What to do:
1. Summarize the passage about starting therapy after a youngest child moves away in two sentences.
2. Write what comes next in the passage about starting therapy after a youngest child moves away, beginning right after its final line.

Excerpted passage:
• • • • • • •

Aaaaaand apparently, that’s how healing happens.
(Truthfully, I’d rather pay someone $135/hour to tell me that I’m winning at life and my hair looks great. But I suppose that would not be very helpful in navigating life transitions.)
Anyhoo, when I started therapy in the early spring to help me process my youngest child moving away last month, I anticipated much poking and much pain.
But weirdly, the pain wasn’t where I expected it to be.
I expected it to be in the absence of Elliana, a.k.a. best buddy/shopping companion/singing partner/Gilmore Girls-watcher (I mean, we did EVERYTHING together—how am I even gonna do this?).
In the shifting atmosphere within the home, without her at the dinner table, without her milling about the kitchen, without her impromptu dance parties.
In the silent, empty, dark, perpetually clean bedroom.
In crossing the finish line of a 21-year parenting sprint of kids on a traditional school schedule, and the resulting removal of the scaffolding that framed my days for more than two decades.
Where the pain actually was:
Suppressed insecurity and unresolved issues in my marriage
Questioning the validity of this work that I’ve been devoting every spare minute to since 2005, and wondering if it’s time to shut it all down and get a “real job”
The exorbitant amount of time and energy I spend trying to manage everyone’s emotions and reactions, and…
The fact that other people’s pain and discomfort make me so uncomfortable that I’ll do almost anything to minimize it
OUCH!

• • • • • • •

Records supplied:
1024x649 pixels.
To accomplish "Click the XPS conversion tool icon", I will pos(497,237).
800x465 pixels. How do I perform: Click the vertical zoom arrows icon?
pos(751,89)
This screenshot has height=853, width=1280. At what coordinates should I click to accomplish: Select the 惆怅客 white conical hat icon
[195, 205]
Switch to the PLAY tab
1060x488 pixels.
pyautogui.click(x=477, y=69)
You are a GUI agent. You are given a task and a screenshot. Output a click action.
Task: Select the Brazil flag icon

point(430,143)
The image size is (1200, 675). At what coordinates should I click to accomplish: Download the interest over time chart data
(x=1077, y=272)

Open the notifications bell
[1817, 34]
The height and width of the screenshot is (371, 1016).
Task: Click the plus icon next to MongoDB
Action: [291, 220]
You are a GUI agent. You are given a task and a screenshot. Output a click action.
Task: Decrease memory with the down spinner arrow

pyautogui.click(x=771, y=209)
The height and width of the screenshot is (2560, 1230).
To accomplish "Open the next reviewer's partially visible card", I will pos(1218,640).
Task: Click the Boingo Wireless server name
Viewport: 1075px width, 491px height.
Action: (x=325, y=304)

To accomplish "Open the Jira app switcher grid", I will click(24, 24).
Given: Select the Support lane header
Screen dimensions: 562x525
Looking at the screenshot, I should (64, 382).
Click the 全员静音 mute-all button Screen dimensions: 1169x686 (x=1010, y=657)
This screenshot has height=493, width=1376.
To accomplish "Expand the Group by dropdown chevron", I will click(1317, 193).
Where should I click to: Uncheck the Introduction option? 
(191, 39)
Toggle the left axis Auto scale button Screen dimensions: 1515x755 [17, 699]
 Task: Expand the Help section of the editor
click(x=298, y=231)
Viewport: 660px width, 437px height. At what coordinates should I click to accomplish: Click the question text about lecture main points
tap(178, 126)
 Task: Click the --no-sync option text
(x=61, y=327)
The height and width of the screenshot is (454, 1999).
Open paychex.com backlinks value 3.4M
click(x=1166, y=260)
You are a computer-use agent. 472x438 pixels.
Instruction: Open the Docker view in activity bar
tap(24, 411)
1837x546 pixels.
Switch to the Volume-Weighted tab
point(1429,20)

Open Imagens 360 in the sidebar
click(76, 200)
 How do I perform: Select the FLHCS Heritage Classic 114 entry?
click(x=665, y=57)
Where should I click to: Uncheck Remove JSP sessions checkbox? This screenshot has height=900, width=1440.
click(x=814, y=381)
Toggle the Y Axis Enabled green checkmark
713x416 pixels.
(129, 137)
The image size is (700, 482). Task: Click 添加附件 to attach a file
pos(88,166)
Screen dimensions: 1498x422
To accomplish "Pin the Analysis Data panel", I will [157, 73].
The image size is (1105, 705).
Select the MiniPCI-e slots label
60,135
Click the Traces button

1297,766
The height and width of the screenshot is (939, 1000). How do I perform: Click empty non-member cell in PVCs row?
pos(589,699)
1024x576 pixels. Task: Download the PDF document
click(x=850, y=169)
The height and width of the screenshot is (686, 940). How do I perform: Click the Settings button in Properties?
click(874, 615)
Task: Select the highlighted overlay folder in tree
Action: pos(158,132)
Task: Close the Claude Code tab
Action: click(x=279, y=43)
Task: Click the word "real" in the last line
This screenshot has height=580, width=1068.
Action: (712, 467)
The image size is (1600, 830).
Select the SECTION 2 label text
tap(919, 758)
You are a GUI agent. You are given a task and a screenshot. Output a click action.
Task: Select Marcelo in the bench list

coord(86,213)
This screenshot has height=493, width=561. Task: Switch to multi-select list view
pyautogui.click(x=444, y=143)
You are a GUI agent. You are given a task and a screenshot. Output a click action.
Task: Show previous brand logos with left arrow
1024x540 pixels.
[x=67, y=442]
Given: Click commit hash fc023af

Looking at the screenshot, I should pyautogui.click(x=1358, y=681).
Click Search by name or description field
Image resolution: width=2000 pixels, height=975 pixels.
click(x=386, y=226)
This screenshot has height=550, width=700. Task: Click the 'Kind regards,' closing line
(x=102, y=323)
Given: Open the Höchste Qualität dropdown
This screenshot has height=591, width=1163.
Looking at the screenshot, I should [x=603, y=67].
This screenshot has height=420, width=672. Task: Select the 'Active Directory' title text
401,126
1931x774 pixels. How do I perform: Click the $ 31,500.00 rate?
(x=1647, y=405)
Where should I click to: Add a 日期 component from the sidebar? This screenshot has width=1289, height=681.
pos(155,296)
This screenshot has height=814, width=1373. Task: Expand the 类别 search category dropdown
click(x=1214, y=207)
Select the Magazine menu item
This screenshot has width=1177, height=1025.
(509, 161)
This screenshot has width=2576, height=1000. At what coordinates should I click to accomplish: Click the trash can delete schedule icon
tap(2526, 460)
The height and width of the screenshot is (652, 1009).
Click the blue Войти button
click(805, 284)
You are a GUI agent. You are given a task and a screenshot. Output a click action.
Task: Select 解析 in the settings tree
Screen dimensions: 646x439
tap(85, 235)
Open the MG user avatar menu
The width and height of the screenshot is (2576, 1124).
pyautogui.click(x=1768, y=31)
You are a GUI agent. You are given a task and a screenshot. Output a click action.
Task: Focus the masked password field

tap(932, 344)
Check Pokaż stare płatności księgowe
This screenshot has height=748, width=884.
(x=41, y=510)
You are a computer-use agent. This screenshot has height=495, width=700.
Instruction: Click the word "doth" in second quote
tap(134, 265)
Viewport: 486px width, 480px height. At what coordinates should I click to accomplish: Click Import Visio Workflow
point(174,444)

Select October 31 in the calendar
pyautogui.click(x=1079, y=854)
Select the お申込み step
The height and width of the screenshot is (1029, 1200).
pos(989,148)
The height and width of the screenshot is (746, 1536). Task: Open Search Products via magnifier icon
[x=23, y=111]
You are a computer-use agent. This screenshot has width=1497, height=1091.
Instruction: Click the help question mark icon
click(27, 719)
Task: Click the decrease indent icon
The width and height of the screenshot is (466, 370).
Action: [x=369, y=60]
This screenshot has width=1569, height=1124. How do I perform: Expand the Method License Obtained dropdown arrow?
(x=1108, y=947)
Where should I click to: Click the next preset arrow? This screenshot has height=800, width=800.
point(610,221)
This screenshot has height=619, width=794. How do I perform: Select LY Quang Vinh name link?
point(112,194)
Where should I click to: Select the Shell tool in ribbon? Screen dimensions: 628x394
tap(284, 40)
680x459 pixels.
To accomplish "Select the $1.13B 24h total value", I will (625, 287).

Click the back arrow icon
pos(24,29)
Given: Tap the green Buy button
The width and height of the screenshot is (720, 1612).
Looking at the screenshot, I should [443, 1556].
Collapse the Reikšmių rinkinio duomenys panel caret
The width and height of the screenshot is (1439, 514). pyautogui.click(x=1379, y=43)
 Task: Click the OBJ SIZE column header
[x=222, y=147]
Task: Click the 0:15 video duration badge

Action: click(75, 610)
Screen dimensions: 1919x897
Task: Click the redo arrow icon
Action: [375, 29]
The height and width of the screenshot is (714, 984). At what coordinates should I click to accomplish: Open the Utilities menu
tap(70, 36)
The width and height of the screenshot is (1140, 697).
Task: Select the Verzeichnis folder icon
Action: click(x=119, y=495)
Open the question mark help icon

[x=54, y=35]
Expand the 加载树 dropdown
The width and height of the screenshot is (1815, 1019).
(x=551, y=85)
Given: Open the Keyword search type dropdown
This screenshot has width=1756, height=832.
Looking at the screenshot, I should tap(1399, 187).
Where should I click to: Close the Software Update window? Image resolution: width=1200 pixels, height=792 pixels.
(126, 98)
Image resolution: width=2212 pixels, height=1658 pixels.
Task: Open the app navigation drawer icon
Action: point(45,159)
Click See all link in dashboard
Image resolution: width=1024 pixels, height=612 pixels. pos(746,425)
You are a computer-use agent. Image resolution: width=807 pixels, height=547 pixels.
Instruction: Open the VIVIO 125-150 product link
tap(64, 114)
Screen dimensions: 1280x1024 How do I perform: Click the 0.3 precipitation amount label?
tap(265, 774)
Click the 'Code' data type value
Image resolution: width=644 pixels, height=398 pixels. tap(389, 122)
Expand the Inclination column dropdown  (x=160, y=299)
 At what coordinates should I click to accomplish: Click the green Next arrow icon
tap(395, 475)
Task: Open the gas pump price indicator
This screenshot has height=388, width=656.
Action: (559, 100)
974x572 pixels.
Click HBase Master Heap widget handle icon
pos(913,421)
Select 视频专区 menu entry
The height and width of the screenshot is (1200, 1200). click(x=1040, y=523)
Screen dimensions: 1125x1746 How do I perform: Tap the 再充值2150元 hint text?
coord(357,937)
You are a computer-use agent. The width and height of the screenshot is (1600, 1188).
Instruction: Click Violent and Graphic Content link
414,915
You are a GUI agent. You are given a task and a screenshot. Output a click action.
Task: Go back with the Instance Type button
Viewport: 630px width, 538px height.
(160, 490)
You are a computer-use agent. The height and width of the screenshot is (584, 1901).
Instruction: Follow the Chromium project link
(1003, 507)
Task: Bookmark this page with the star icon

• • • • • • •

List of answers:
1. The writer started therapy in early spring to process the move of the youngest child, Elliana, and expected the pain to come from her absence, the changed feel of the home, and the end of a 21-year parenting routine built around a school schedule. Instead, the pain turned out to lie in suppressed insecurity and unresolved issues in the marriage, doubts about work pursued since 2005, the time and energy spent managing everyone's emotions, and a discomfort with other people's pain so strong that the writer will do almost anything to minimize it.

2.
In those moments when my therapist was busy poking and prodding at my life (rude!), and I’d suddenly tear up or start talking way too fast or raise my voice, she would gently interrupt my emotional spiral and ask,
“What are you feeling right now?”
Um, Like something is wrong with me?
Like, why can’t I just handle things like a normal, healthy human?
Like I wanna be done with therapy?
I wouldn’t say any of that out loud, of course, because technically those aren’t “feelings.” Usually, I’d just mumble something like, “I’m not sure what I’m feeling…a bit untethered, I guess.”
That’s when she’d try a different question — and this is the one I want to offer you today:
“What about this is hard for you?”
Do you hear the difference? It’s not, “Why is this so hard for you?” And it’s definitely not, “What’s wrong with you that you can’t handle this like a normal, healthy human?”
It’s gentle. It’s clarifying.
And somehow, that small shift takes the shame right out of the conversation. Instead of assuming there’s something wrong with me, it helps me separate what’s actually hard from what’s not.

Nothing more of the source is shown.